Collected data
* * * * * * *

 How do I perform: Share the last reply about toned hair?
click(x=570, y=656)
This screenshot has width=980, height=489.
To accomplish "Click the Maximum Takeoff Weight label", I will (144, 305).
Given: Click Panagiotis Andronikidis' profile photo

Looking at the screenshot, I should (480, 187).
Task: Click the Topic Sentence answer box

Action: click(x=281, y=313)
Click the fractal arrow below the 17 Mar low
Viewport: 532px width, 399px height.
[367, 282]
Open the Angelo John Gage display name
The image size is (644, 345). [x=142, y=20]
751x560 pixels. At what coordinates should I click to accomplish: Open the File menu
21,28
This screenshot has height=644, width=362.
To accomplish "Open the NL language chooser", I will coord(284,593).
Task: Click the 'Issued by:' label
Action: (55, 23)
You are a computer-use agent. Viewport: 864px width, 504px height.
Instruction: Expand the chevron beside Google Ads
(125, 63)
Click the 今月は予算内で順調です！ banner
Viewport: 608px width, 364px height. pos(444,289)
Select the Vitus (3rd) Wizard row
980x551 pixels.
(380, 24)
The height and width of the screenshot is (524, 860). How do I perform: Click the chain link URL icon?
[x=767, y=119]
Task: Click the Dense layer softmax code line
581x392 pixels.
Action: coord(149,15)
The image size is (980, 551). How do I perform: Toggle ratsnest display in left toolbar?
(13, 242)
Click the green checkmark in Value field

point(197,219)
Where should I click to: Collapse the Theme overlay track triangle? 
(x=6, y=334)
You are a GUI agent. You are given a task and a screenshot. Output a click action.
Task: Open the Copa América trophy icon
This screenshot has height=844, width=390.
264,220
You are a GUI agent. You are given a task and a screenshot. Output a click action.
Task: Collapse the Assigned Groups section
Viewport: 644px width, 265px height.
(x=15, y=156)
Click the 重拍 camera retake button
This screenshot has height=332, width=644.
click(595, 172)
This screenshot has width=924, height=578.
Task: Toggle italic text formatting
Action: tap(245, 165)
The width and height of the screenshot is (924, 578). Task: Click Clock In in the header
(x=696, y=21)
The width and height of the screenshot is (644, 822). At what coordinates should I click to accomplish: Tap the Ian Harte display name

* * * * * * *

- WORK ITEM
Return all of the entries exactly as written.

- REPLY
 How do I perform: Share the last reply about toned hair?
click(x=570, y=656)
This screenshot has width=980, height=489.
To accomplish "Click the Maximum Takeoff Weight label", I will (144, 305).
Given: Click Panagiotis Andronikidis' profile photo

Looking at the screenshot, I should (480, 187).
Task: Click the Topic Sentence answer box

Action: click(x=281, y=313)
Click the fractal arrow below the 17 Mar low
Viewport: 532px width, 399px height.
[367, 282]
Open the Angelo John Gage display name
The image size is (644, 345). [x=142, y=20]
751x560 pixels. At what coordinates should I click to accomplish: Open the File menu
21,28
This screenshot has height=644, width=362.
To accomplish "Open the NL language chooser", I will coord(284,593).
Task: Click the 'Issued by:' label
Action: (55, 23)
You are a computer-use agent. Viewport: 864px width, 504px height.
Instruction: Expand the chevron beside Google Ads
(125, 63)
Click the 今月は予算内で順調です！ banner
Viewport: 608px width, 364px height. pos(444,289)
Select the Vitus (3rd) Wizard row
980x551 pixels.
(380, 24)
The height and width of the screenshot is (524, 860). How do I perform: Click the chain link URL icon?
[x=767, y=119]
Task: Click the Dense layer softmax code line
581x392 pixels.
Action: coord(149,15)
The image size is (980, 551). How do I perform: Toggle ratsnest display in left toolbar?
(13, 242)
Click the green checkmark in Value field

point(197,219)
Where should I click to: Collapse the Theme overlay track triangle? 
(x=6, y=334)
You are a GUI agent. You are given a task and a screenshot. Output a click action.
Task: Open the Copa América trophy icon
This screenshot has height=844, width=390.
264,220
You are a GUI agent. You are given a task and a screenshot. Output a click action.
Task: Collapse the Assigned Groups section
Viewport: 644px width, 265px height.
(x=15, y=156)
Click the 重拍 camera retake button
This screenshot has height=332, width=644.
click(595, 172)
This screenshot has width=924, height=578.
Task: Toggle italic text formatting
Action: tap(245, 165)
The width and height of the screenshot is (924, 578). Task: Click Clock In in the header
(x=696, y=21)
The width and height of the screenshot is (644, 822). At what coordinates should I click to accomplish: Tap the Ian Harte display name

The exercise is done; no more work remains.